Assisted by a new lover, the young Norwegian sailor Adler Christensen (who, it turned out, was secretly working for the English Foreign Service), Sir Roger went to Germany to recruit Irish prisoners of war for an Irish Brigade that would wage war against Britain. However, the Irish POWs, loyal to the Empire, would not cooperate.
Disillusioned, Casement returned to Ireland in 1916 to take part in the unsuccessful Easter Uprising. Captured by the British, Casement was sent to the Tower of London where he was to await trial for high treason. Unfortunately for Casement, his Black Diaries were seized by the British, who used them as evidence of their prisoner's depravity and to quash any sympathy for his cause.
As expected, Casement's diaries shocked all who read them. As if Casement's homosexuality was not enough, his sexual interest in men of color and his willingness to take the "less manly" role in anal sex convinced many that he was beyond redemption.
Sir Enley Blackwell, counsel for the Home Office, spoke for many when he commented that Casement:
"Seems to have completed the full cycle of sexual degeneracy and from a pervert has become an invert -- a woman, or pathic, who derives his satisfaction from attracting men and inducing them to use him."
On the other hand, Casement's Irish followers insisted that the diaries were "fakes". They could not admit that their hero and martyr was a homosexual.

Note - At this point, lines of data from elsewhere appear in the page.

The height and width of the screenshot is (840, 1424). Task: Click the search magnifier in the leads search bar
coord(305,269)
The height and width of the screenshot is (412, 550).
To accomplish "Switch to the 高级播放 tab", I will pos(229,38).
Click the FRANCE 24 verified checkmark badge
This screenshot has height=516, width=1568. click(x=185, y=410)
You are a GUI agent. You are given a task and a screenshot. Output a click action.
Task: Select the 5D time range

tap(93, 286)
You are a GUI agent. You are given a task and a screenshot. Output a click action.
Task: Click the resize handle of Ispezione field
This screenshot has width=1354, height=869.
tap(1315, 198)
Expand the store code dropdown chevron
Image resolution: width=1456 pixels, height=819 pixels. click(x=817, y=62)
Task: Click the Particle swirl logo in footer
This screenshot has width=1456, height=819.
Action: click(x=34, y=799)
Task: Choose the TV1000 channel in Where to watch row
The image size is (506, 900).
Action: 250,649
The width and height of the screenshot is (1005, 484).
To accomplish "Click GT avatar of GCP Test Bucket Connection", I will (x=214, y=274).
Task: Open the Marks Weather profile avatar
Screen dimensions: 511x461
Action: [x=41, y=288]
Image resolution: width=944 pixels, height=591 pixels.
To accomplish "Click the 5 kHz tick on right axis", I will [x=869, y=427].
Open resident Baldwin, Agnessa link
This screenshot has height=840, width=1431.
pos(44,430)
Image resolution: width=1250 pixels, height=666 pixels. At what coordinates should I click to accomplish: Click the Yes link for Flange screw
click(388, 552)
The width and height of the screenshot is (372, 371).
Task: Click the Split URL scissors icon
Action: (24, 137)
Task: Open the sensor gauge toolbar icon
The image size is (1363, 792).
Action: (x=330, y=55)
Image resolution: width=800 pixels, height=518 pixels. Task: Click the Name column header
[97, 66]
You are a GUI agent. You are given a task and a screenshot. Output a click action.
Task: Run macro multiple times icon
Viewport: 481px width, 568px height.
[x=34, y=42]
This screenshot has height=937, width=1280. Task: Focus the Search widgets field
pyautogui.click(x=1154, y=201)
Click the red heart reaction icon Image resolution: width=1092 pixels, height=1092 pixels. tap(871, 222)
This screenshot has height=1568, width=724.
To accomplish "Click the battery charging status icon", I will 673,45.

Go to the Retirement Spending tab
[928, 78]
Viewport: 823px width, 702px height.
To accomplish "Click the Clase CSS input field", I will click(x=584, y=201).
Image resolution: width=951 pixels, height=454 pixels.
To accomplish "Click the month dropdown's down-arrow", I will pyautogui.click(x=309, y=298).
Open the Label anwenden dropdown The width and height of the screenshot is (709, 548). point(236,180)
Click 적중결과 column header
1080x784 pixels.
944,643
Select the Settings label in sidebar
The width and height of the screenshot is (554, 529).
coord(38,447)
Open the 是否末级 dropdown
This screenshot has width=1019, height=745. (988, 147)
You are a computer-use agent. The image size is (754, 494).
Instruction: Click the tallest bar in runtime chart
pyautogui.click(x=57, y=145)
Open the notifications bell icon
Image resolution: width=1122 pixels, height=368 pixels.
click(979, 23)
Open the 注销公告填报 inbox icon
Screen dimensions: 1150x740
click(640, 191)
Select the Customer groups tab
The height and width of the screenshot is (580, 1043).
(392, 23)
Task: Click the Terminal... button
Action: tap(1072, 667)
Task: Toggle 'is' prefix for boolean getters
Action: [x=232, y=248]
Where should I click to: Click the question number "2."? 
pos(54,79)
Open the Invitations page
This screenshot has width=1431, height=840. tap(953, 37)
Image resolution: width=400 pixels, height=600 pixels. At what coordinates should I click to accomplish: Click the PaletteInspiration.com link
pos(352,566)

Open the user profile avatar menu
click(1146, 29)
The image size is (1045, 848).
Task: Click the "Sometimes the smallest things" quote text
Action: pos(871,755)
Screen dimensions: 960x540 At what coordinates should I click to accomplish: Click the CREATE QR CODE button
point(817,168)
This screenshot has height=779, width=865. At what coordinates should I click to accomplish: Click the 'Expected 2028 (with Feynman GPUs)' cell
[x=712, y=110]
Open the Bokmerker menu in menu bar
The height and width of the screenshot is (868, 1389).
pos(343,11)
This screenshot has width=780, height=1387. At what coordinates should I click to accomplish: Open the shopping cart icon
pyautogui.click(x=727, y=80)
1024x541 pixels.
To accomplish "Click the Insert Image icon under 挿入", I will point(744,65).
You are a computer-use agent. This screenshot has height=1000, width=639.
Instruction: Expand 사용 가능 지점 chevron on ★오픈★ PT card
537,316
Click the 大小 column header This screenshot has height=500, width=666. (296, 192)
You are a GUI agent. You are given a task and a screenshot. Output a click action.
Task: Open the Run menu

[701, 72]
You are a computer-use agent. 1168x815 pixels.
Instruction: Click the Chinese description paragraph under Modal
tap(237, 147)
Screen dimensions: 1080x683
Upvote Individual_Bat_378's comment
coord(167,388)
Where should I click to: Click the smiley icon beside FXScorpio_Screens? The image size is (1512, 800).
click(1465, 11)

Casement was hanged on August 3, 1916. For decades after his death, scholars on both sides of the Irish Sea argued over his life and his diaries until their publication put to rest any doubts about their authenticity.
Once famous, Sir Roger Casement is hardly remembered today, save by the Irish nation he tried to serve and by gay men who recognize his as a kindred spirit who, like Oscar Wilde, suffered for "the love that dared not speak its name".
The Black Diaries of Roger Casement by Peter Singleton-Gates and Maurice Girodias; Roger Casement by Brian Inglis; Famous Trials: Roger Casement by H. Montgomery Hyde.